(Beginning of Record excerpts)

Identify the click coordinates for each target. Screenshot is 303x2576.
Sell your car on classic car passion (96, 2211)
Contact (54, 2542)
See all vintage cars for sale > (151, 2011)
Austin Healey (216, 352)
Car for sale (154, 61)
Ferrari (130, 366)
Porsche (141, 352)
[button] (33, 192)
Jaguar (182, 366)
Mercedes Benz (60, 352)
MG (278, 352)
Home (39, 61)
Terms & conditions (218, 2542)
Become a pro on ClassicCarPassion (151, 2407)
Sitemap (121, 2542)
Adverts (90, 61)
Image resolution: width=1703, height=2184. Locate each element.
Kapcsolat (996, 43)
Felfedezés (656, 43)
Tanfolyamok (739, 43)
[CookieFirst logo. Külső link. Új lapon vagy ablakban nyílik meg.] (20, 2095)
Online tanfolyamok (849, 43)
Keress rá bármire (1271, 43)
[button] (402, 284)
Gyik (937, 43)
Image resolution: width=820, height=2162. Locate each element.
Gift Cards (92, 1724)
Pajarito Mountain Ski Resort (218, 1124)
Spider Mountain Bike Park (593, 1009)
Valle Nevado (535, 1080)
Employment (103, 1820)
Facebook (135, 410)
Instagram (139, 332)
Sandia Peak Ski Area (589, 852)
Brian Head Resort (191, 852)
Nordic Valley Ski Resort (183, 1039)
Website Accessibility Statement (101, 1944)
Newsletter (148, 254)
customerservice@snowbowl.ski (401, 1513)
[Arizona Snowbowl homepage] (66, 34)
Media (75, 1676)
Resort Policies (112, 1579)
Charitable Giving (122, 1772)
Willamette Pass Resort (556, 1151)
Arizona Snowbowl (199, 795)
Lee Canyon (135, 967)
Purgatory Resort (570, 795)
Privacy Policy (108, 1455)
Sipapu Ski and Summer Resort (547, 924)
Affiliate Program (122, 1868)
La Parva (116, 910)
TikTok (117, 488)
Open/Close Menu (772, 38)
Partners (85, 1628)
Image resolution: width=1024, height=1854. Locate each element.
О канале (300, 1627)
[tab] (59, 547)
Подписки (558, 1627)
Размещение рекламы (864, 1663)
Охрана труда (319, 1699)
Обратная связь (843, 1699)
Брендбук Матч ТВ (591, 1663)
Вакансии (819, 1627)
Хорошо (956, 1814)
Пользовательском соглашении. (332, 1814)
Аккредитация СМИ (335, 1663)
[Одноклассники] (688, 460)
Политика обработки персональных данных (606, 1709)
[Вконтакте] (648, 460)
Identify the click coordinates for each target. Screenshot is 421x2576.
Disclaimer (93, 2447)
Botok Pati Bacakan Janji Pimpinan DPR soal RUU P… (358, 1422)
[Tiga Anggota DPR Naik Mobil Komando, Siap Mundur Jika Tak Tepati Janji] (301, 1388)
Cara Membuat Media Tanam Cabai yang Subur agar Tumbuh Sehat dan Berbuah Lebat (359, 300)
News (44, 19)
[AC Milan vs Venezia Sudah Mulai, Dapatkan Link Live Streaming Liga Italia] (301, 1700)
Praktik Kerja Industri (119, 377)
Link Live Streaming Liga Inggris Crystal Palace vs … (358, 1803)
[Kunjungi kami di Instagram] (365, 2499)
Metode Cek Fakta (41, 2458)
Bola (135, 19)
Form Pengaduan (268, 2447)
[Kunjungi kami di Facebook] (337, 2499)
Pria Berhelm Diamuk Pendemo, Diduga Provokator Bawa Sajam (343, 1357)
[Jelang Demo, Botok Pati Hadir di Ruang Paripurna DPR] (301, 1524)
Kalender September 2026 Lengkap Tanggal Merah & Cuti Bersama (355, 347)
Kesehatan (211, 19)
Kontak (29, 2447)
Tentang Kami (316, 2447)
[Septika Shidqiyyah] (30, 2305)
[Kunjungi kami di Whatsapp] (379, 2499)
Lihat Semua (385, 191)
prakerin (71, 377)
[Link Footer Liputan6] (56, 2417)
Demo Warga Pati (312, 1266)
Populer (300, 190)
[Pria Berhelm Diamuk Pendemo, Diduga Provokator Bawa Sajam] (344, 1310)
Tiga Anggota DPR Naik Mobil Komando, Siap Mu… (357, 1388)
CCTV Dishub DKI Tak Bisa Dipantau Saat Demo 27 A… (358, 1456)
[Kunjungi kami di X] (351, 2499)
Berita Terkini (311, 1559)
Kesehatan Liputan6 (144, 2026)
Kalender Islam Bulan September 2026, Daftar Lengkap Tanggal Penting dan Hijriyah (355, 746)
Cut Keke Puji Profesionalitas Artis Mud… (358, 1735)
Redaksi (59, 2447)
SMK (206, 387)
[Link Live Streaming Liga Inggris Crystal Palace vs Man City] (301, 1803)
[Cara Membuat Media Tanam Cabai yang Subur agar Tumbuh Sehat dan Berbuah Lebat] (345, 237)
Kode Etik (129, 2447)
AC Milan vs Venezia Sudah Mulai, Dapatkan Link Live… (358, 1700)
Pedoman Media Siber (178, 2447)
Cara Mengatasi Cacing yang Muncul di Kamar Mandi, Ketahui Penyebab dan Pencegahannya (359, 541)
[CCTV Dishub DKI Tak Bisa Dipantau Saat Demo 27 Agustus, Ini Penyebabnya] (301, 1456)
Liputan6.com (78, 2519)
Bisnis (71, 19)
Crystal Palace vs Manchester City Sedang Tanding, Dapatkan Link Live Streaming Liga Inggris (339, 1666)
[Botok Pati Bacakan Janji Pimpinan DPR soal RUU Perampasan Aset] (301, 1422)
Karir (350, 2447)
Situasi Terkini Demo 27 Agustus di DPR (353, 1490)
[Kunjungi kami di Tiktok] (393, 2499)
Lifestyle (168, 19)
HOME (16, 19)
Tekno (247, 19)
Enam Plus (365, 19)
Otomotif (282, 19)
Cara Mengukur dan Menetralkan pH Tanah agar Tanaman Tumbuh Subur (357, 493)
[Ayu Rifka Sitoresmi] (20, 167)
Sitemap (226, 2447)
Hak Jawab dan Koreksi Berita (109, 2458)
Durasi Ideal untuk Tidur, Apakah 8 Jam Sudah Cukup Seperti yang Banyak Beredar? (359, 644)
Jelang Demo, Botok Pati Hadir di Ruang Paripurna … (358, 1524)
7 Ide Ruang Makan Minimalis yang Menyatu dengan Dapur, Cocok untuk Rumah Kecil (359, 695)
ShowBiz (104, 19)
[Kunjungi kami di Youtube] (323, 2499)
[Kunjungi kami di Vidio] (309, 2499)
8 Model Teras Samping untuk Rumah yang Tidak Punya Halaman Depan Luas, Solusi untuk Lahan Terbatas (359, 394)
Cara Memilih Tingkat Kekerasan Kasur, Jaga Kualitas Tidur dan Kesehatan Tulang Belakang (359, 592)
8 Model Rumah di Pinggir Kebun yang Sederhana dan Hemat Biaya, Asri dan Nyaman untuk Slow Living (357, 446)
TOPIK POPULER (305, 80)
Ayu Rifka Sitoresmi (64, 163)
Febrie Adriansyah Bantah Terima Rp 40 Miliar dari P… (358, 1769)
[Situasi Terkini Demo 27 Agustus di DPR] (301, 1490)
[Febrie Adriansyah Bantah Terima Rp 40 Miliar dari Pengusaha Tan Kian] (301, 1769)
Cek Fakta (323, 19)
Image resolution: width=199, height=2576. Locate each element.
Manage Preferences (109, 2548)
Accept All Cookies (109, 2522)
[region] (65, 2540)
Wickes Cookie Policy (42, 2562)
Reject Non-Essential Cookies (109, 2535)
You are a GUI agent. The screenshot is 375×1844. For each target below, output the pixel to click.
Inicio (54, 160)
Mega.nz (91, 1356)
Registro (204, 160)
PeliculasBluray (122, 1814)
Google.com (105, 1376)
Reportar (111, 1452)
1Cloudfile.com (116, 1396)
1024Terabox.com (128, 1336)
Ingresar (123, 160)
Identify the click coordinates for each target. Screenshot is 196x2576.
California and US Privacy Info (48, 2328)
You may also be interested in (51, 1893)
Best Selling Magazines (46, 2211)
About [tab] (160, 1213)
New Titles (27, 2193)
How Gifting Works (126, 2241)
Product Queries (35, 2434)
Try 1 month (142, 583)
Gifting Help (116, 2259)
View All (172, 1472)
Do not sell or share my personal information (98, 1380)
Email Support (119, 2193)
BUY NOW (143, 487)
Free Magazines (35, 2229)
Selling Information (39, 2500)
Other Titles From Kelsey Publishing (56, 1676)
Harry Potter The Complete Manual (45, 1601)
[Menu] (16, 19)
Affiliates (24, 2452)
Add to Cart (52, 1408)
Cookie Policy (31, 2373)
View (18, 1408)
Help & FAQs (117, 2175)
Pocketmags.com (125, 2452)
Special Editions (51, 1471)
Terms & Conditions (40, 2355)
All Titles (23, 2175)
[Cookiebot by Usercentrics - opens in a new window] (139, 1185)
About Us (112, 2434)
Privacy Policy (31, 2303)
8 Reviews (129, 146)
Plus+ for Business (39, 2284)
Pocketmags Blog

(End of Record excerpts)

Work instructions: Give back the records above exactly, limited to the lines between the one holding "Arizona Snowbowl (199, 795)" and the one holding "Tentang Kami (316, 2447)", inclusive.

Answer to this exercise:
Arizona Snowbowl (199, 795)
Lee Canyon (135, 967)
Purgatory Resort (570, 795)
Privacy Policy (108, 1455)
Sipapu Ski and Summer Resort (547, 924)
Affiliate Program (122, 1868)
La Parva (116, 910)
TikTok (117, 488)
Open/Close Menu (772, 38)
Partners (85, 1628)
Image resolution: width=1024, height=1854. Locate each element.
О канале (300, 1627)
[tab] (59, 547)
Подписки (558, 1627)
Размещение рекламы (864, 1663)
Охрана труда (319, 1699)
Обратная связь (843, 1699)
Брендбук Матч ТВ (591, 1663)
Вакансии (819, 1627)
Хорошо (956, 1814)
Пользовательском соглашении. (332, 1814)
Аккредитация СМИ (335, 1663)
[Одноклассники] (688, 460)
Политика обработки персональных данных (606, 1709)
[Вконтакте] (648, 460)
Identify the click coordinates for each target. Screenshot is 421x2576.
Disclaimer (93, 2447)
Botok Pati Bacakan Janji Pimpinan DPR soal RUU P… (358, 1422)
[Tiga Anggota DPR Naik Mobil Komando, Siap Mundur Jika Tak Tepati Janji] (301, 1388)
Cara Membuat Media Tanam Cabai yang Subur agar Tumbuh Sehat dan Berbuah Lebat (359, 300)
News (44, 19)
[AC Milan vs Venezia Sudah Mulai, Dapatkan Link Live Streaming Liga Italia] (301, 1700)
Praktik Kerja Industri (119, 377)
Link Live Streaming Liga Inggris Crystal Palace vs … (358, 1803)
[Kunjungi kami di Instagram] (365, 2499)
Metode Cek Fakta (41, 2458)
Bola (135, 19)
Form Pengaduan (268, 2447)
[Kunjungi kami di Facebook] (337, 2499)
Pria Berhelm Diamuk Pendemo, Diduga Provokator Bawa Sajam (343, 1357)
[Jelang Demo, Botok Pati Hadir di Ruang Paripurna DPR] (301, 1524)
Kalender September 2026 Lengkap Tanggal Merah & Cuti Bersama (355, 347)
Kesehatan (211, 19)
Kontak (29, 2447)
Tentang Kami (316, 2447)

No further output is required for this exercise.